As another example of a counterintuitive leverage point, we could cite a recent piece of research done analyzing the social network of a company in Hungary. The analysis showed that the network had one dominant node in it, which had a much higher level of connectivity than all of the senior executives. But this node was not the CEO. In fact, it was an external health practitioner who, during his job, got to travel around the different departments and make contact with almost all the employees, thus serving as an important point of information exchange within the organization.
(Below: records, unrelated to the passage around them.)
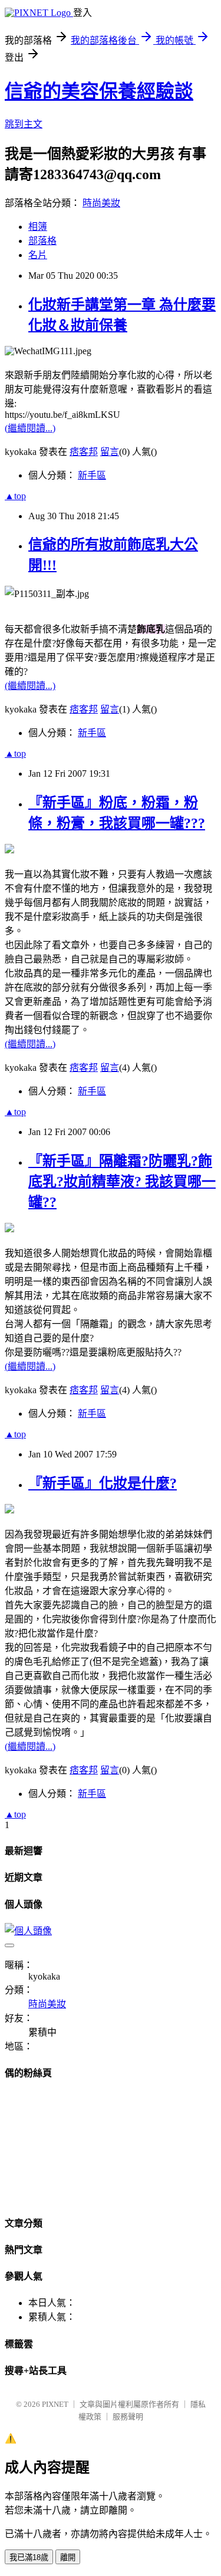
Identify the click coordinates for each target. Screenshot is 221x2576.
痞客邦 (84, 452)
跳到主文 (23, 124)
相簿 (37, 227)
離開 (67, 2557)
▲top (15, 496)
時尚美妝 (101, 203)
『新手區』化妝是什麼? (102, 1483)
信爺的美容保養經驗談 (99, 91)
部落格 (42, 241)
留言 (109, 452)
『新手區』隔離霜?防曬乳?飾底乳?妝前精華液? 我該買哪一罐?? (122, 1181)
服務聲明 (128, 2416)
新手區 (92, 475)
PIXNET (55, 2404)
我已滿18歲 (28, 2557)
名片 (37, 255)
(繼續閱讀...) (30, 428)
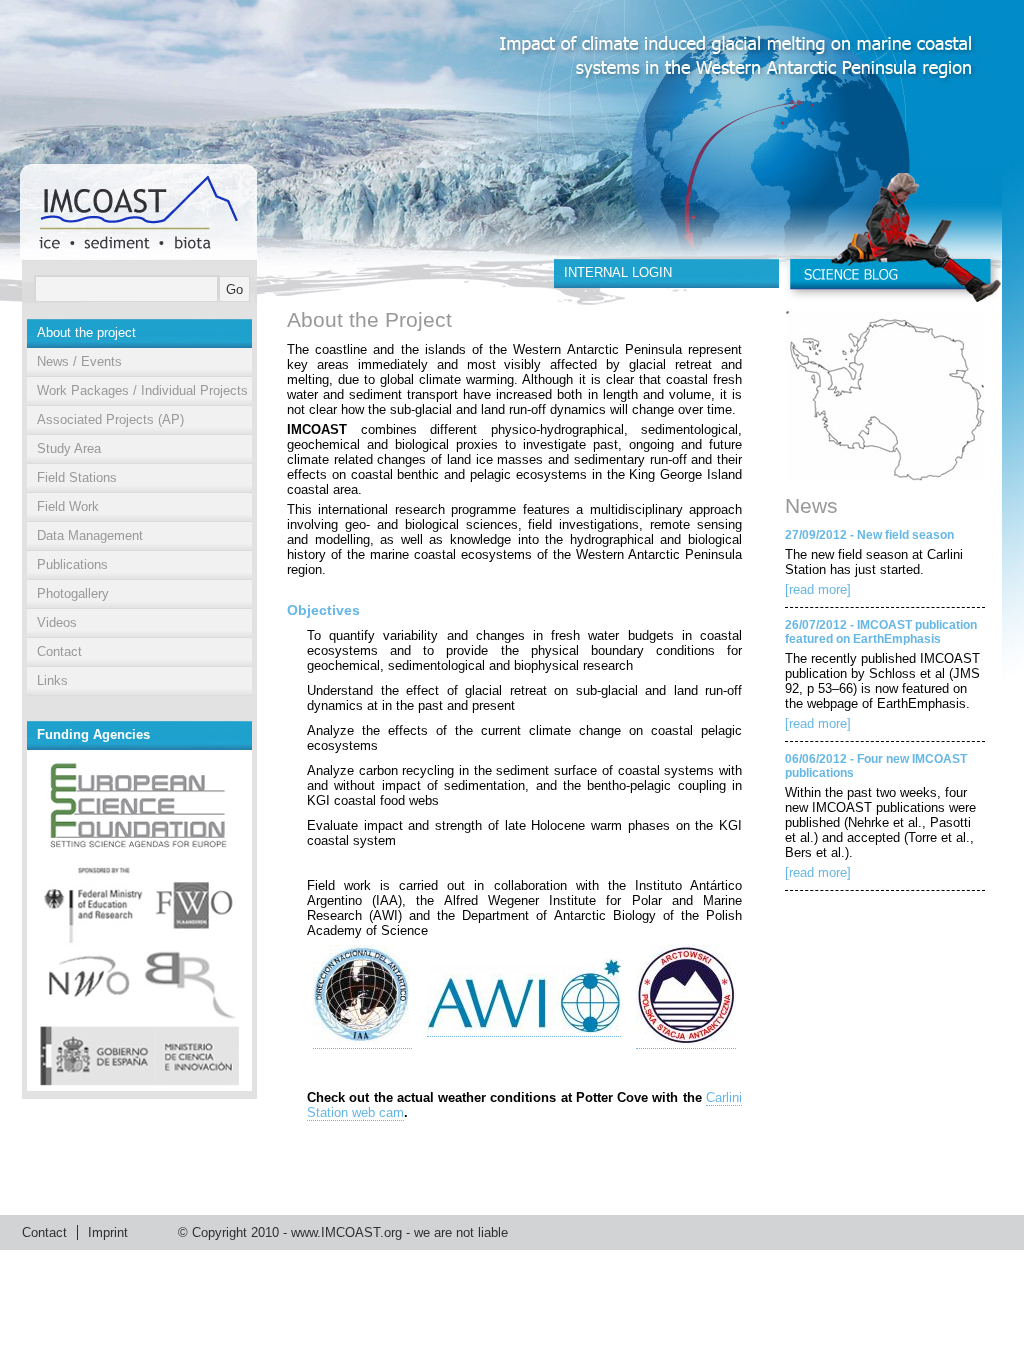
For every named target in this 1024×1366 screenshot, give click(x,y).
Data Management (90, 535)
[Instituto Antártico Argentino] (362, 1041)
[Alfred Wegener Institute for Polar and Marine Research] (524, 1029)
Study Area (69, 448)
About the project (86, 332)
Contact (59, 651)
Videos (57, 622)
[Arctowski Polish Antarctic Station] (686, 1041)
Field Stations (77, 477)
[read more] (818, 589)
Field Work (68, 506)
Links (52, 680)
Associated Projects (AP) (110, 419)
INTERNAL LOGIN (618, 272)
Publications (72, 564)
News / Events (79, 361)
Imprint (108, 1232)
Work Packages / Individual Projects (142, 390)
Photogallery (73, 593)
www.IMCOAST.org (346, 1232)
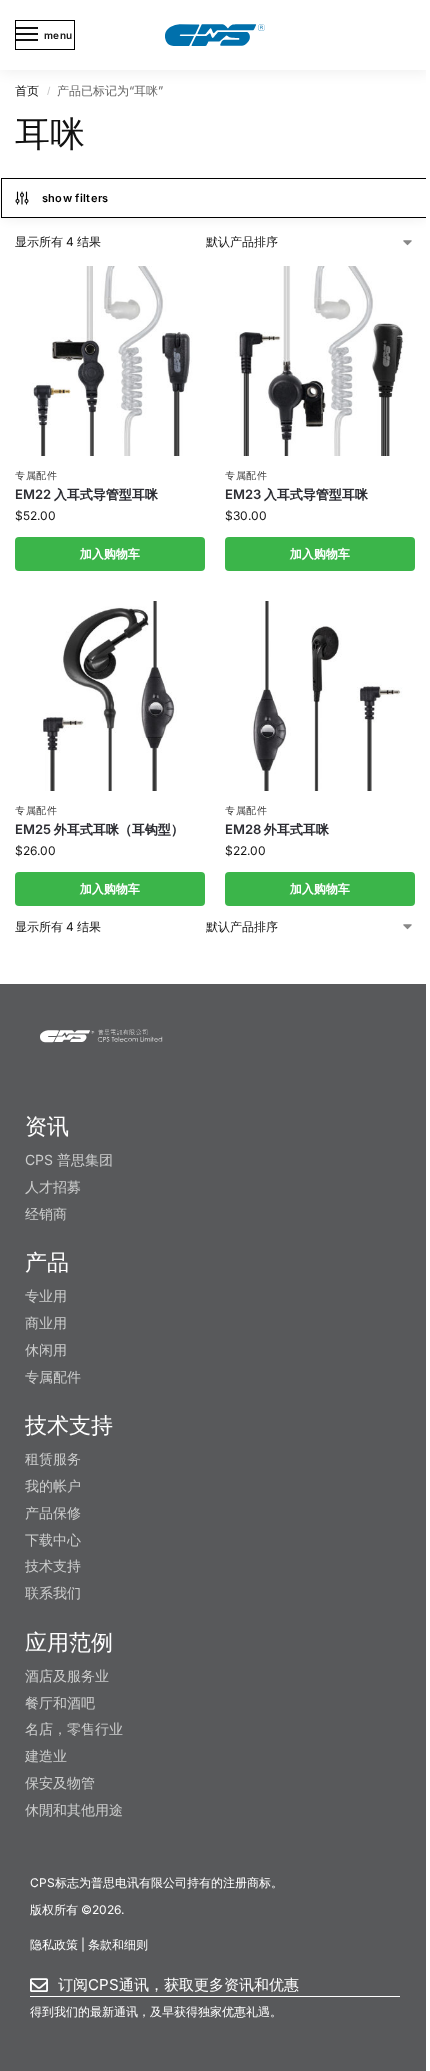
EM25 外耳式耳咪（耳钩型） (99, 829)
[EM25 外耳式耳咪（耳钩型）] (110, 696)
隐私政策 (54, 1944)
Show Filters (75, 198)
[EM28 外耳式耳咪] (320, 696)
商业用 (46, 1322)
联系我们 (53, 1592)
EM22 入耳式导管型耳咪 (86, 494)
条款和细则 (118, 1944)
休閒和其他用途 (74, 1809)
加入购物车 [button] (110, 553)
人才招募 (53, 1186)
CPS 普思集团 (69, 1159)
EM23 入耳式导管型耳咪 (296, 494)
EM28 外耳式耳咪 (277, 829)
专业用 (46, 1295)
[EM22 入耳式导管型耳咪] (110, 361)
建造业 (46, 1755)
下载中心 (53, 1539)
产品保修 (53, 1512)
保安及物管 (60, 1782)
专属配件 (36, 475)
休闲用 (46, 1349)
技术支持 (53, 1565)
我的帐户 (53, 1485)
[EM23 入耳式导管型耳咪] (320, 361)
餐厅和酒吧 (60, 1702)
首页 (27, 90)
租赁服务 (53, 1458)
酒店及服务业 (67, 1675)
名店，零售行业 (74, 1728)
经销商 (46, 1213)
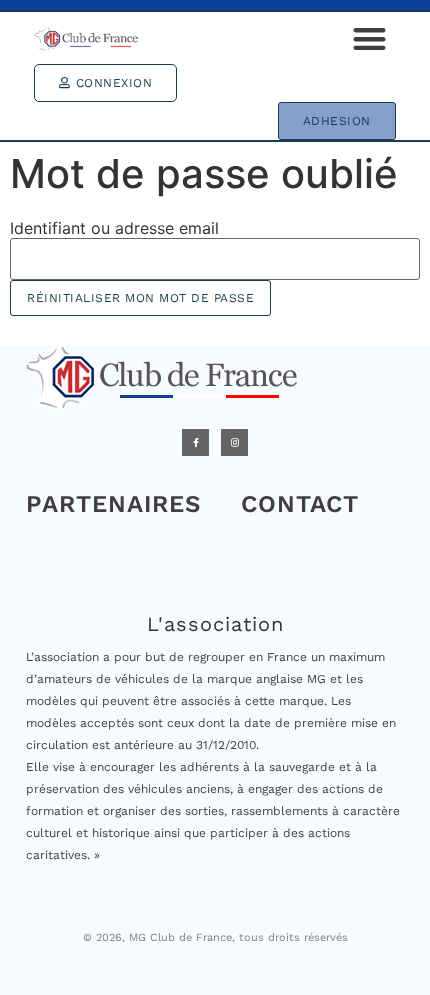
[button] (369, 38)
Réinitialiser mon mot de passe (140, 298)
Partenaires (113, 504)
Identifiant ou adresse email (114, 228)
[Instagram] (234, 442)
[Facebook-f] (195, 442)
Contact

Paradigm shifts, such as sustainability, are the greatest leverage points for an organization to achieve a certain outcome

But, ultimately, the highest leverage point in any organization is in changing the model that they use to interpret events. Changing the paradigm can change the whole organization’s understanding of itself and its function, which can ultimately result in a complete transformation. As an example, we can think about the rise of the paradigm of sustainability over the past few decades. Before this change in paradigm, talking about the environment, trying to conserve nature, or effect any positive environment impact was largely a lost cause. Environmental concerns were marginalized and generally bulldozed by economic interests. But, given this paradigm shift, we now see sustainability moving to central stage as it becomes part of what organizations are and do. Sustainability is now starting to be seen as part of the marketing, value proposition and competitive advantage of many organizations. This change in paradigm is then generating real outcomes that work and change the overall macro state to this complex organization. As the saying goes, there is nothing as practical as a good theory, and the paradigms and models an organization uses are by far the highest leverage point for effecting the overall state of the organization.